For as long as I can remember, men have declared they prefer ''the natural look'' on women. But that could all be complete hogwash, says a new study from internet dating website Zoosk, which claims men’s online actions actually say the opposite.
The study analysed 1200 women’s profiles on Zoosk, and the results are rather damning: women wearing make-up in their profile pictures attract three times as many hits as those who don’t.
But still, men swear they like women without make-up. And we’ve all heard it. ''Lipstick is gross.'' ''Do you really have to wear all that stuff on your face?'' '''I wish you’d wipe that off.'' ''Blah blah blah.'' (Which is actually what this sounds like to us, because we ignore comments like this.)
Ernie Arias, 38, confirms: ''Push-up bras, heels, spray tans, hair colour, fake lashes and make-up too? No guy wants a girl that turns into a pumpkin at midnight.''
While 42-year-old Sam Delate is adamant he married his wife because she was a natural beauty. ''The reason I have a preference for little make-up on girls is that's what they will look like naturally in the morning, as opposed to lying next to someone who can supply all the concealer to fill the cracks in the wall,'' Delate says.
And we believed you. But we’ve also seen guys lose control of their jaw when they stumble across the heavily made-up Miss Universe contestants on TV one Saturday afternoon. Or while checking out the latest caked-on babe in the new Transformers movie.
The Zoosk study is the most specific piece of evidence yet, however. Ladies who wore eye make-up were 139 per cent more likely to receive a note than those who didn’t. Women who wore lipstick were 119 per cent more likely to get notes than those who went without. If a gal happened to be wearing blush, they got 24 per cent more notes than those who abstained.
That doesn’t add up, does it, blokes? What’s with the ''go natural'' message if you’re going to only hit on dolled-up women?
Yet men maintain they’ll go for less over more every time. Recently single Rob Tigust, 41, who is now online dating, says: ''I only like make-up around the eyes. I don’t like lipstick, especially red. If it’s between a girl with no make-up or a full make-up job, I’ll take the girl with none. I guess in the back of my mind lots of make-up means [they’re] high maintenance and they’re probably not that secure within their own body.''
Words. But actions speak louder. If more guys are going for girls with an expertly applied face, it follows they must be more attracted to made-up women, correct?
Not necessarily. According to online dater Dan McMillan, 32: ''A lot depends on the photo. Eyeliner might mean she looks better in the shot, but in real life it’s a totally different story. I’m probably more likely to tap a girl if she’s wearing some make-up than none at all.''
Confused yet? So are the boys. In a different survey of men on the Zoosk site, 66 per cent of men said they didn’t like dark make-up, while 57 per cent said that they wouldn’t like a women wearing red lippie on a first date.
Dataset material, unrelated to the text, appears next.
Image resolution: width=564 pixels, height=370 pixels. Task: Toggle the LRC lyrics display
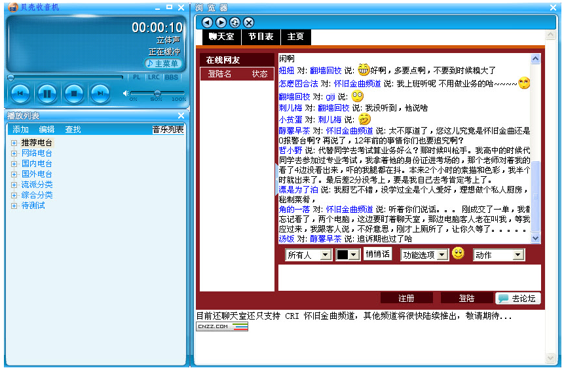[x=154, y=77]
And you think we’re a mystery.
I didn’t even realise men knew what blush was, and perhaps they don’t. The fact that women wearing make-up get more hits online may have been because they just looked ''healthy'' with a glow on their face, whether that was natural or painted on. In my experience, men don’t really pay too much attention to how many coats of mascara you’re wearing, as long as you’re not channeling La Toya Jackson.
There’s always debate raging about whether women dress for men, and in truth, we don’t. A ''no make-up'' girl is not suddenly about to bust out the lippie just because guys like it, and a woman who loves her warpaint isn’t abruptly going to wipe it off just because a bloke tells her to. Women who radiate confidence and happiness always draw more people to them – men and women included – and online, I bet that translates best as women smiling in their profile photo. I wonder if Zoosk took that into consideration with its survey.